- Born: August 22, 1897 San Antonio, Bexar County, Texas
- Died: January 15, 1981 (aged 83)
- Education: José Arpa y Perea
- Known for: Painting

= Carl Hoppe =

American painter

Carl Thomas Hoppe (August 22, 1897 - January 15, 1981) was a South Texas artist.

Hoppe was born to German immigrants August and Teresa Hoppe in San Antonio, Bexar County, Texas.

Hoppe's day job was salesman for Joske's Department Store in downtown San Antonio, from which he retired in the 1970s. He was an artist of local notability during his lifetime, from the early 1900s through the 1960s, and appreciation for his style and skills resurged in the late 20th and early 21st Century. He specialized in landscapes, in a somewhat impressionistic style, signed with a characteristic "C. Hoppe".

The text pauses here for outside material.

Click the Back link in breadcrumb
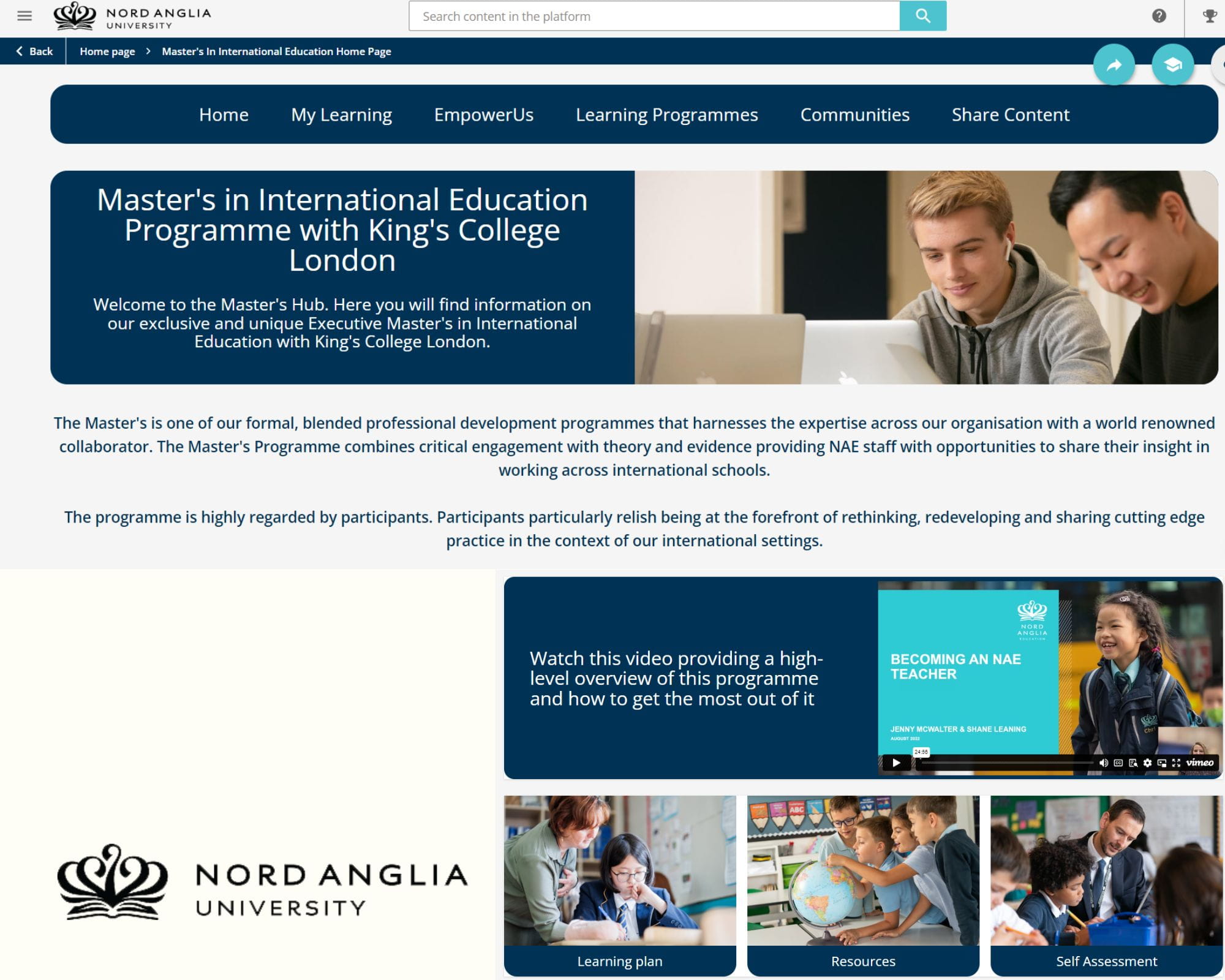 click(x=34, y=51)
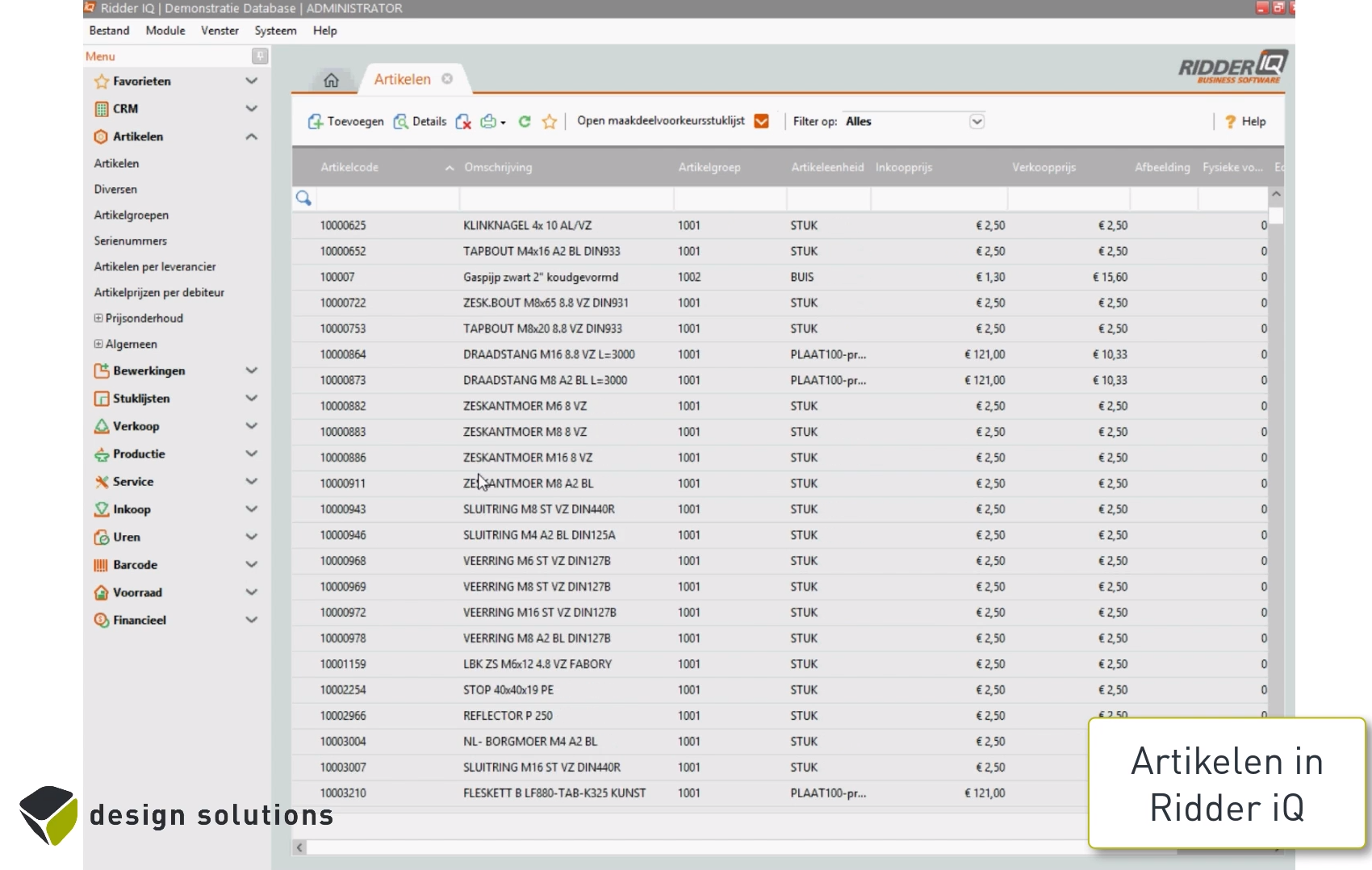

Hoppe began painting as a youth and later studied under José Arpa y Perea, exhibiting numerous paintings in the mid to late 1920s. Some of the exhibits were held at the Witte Museum in San Antonio by Arpa (Museum of Fine Arts of Seville) and his students. He knew many of the leading artists in the state, including Porfirio Salinas, Robert William Wood, and Arpa, and went on field trips with Julian Onderdonk.

Hoppe's paintings have been exhibited at the River Art Group's River Art Gallery in San Antonio, Texas, and in 1997 a Special Exhibit of his works was held at the Panhandle-Plains Historical Museum in Canyon, Texas.

Hoppe died January 15, 1981, in San Antonio, at age 83.